A. The circumstances of the case
The facts of the case, as submitted by the applicant, may be summarised as follows.
In 2006 the applicant was convicted of murder and sentenced to life imprisonment as well as expulsion from Sweden. In August 2013, while serving her prison sentence, the applicant initiated a relationship with another woman, M., by correspondence. The applicant and M. wanted to marry and therefore the applicant requested the Prison ( anstalten ) to grant her permission for a supervised visit from M. so that they could marry.
On 17 April 2014 the Prison rejected the application. They noted that the applicant and M. had not had a relationship before the applicant arrived at the prison and considered that there was nothing to indicate that the relationship between them was of a permanent or stable nature. M. could therefore not be considered to be a close relative of the applicant. The Prison further stated that it had information concerning M. ’ s personal situation, which was confidential and not revealed in the decision, which indicated that unsupervised visits by M. would pose a security risk in the prison or hinder the applicant ’ s possibilities to reintegrate into society. Since supervised visits were only granted for relatives, due to limited resources, this could not be granted in the applicant ’ s case.
The applicant requested the Prison and Probation Board ( Kriminal-vården ) to review the Prison ’ s decision and give her and M. permission for a supervised visit. On 21 May 2014 the Board rejected the request, reiterating the reasoning of the Prison.
The applicant appealed against the decision to the County Administrative Court ( förvaltningsrätten ) in Karlstad, maintaining her request and stating the following. According to Article 12 of the Convention, all adults have a right to marry and to establish a family. The Prison and Probation Board ’ s decision not to grant permission for a supervised visit was preventing her from exercising that right. She had explicitly told the Prison that the reason she wanted permission for a supervised visit with M. was for them to marry, since that was the only available option to arrange such a ceremony. The Tax Authority ( Skatteverket ) had already inquired into whether there were impediments for them to marry and had found that there were no such impediments. The prison chaplain had also been notified.
On 11 June 2014 the County Administrative Court rejected the appeal, stating that it agreed with the Prison and Probation Board ’ s assessment of the safety issues at hand and the applicant ’ s possibilities to reintegrate into society.
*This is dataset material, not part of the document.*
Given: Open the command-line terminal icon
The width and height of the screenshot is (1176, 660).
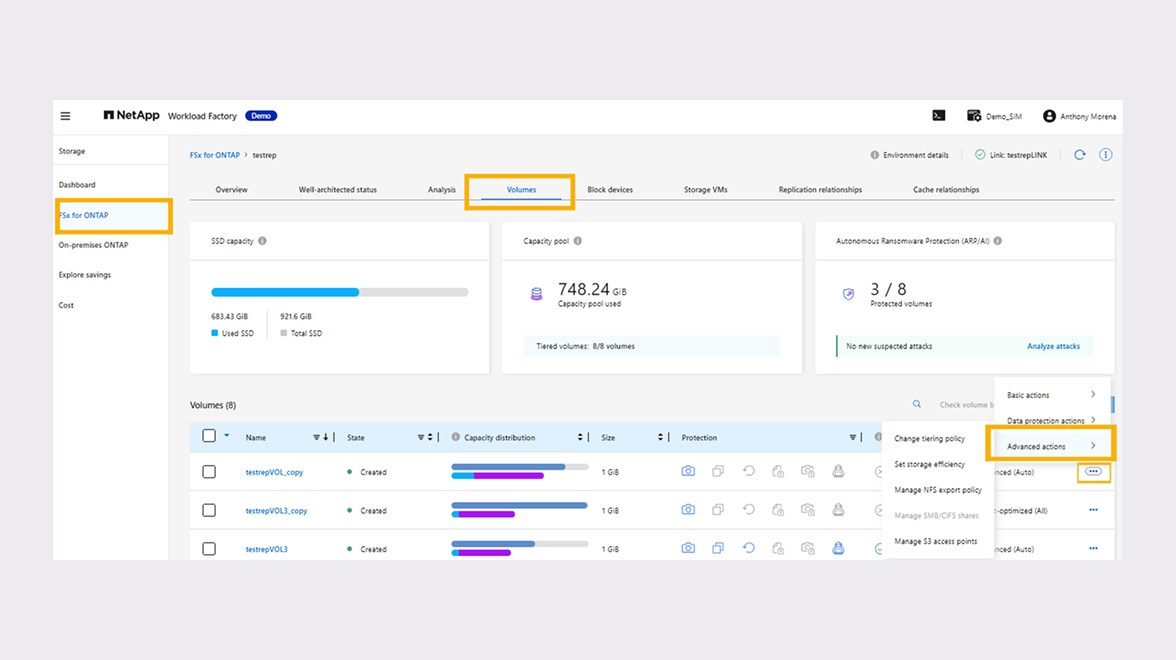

The court further added that it was natural that persons serving a prison sentence had to accept some restrictions on their rights and thus the decision in this case did not violate the Convention.
The applicant appealed against the decision to the Administrative Court of Appeal ( kammarrätten ) in Gothenburg which, on 15 July 2014, refused leave to appeal. Upon further appeal, the Supreme Administrative Court ( Högsta förvaltningsdomstolen ) refused leave to appeal on 14 October 2014.
On 22 April 2015 the Prison and Probation Board, upon a new request by the applicant, granted her permission for a supervised visit with M. on 27 April 2015, in order for them to marry.
B. Relevant domestic law and practice
1. Civil liability of the State
Chapter 3 of the Tort Liability Act ( Skadeståndslagen , 1972:207) deals with the civil liability of the State. According to section 2 of that chapter, acts or omissions by a public authority may give rise to an entitlement to compensation in the event of fault or negligence.
An individual who wants to claim compensation from the State may proceed in either of two ways: he or she may petition the Chancellor of Justice ( Justitiekanslern ) in accordance with section 3 of the Ordinance on the Administration of Claims for Damages against the State ( Förordningen om handläggning av skadeståndsanspråk mot staten , 1995:1301), or bring a civil action against the State before a district court, with the possibility to appeal to a court of appeal and later to the Supreme Court. No appeal lies against a decision of the Chancellor of Justice. However, if the claim is rejected, the claimant still has the possibility to institute civil proceedings before the courts. In such proceedings, the State is represented by the Chancellor of Justice (section 2 of the Ordinance with Instructions for the Chancellor of Justice [ Förordning med instruktion för Justitiekanslern , 1975:1345]).
According to section 2 of the Limitations Act ( Preskriptionslagen , 1981:130), the period of limitation in respect of claims against the State is ten years from the point in time when the claim arose, unless the period has been interrupted beforehand.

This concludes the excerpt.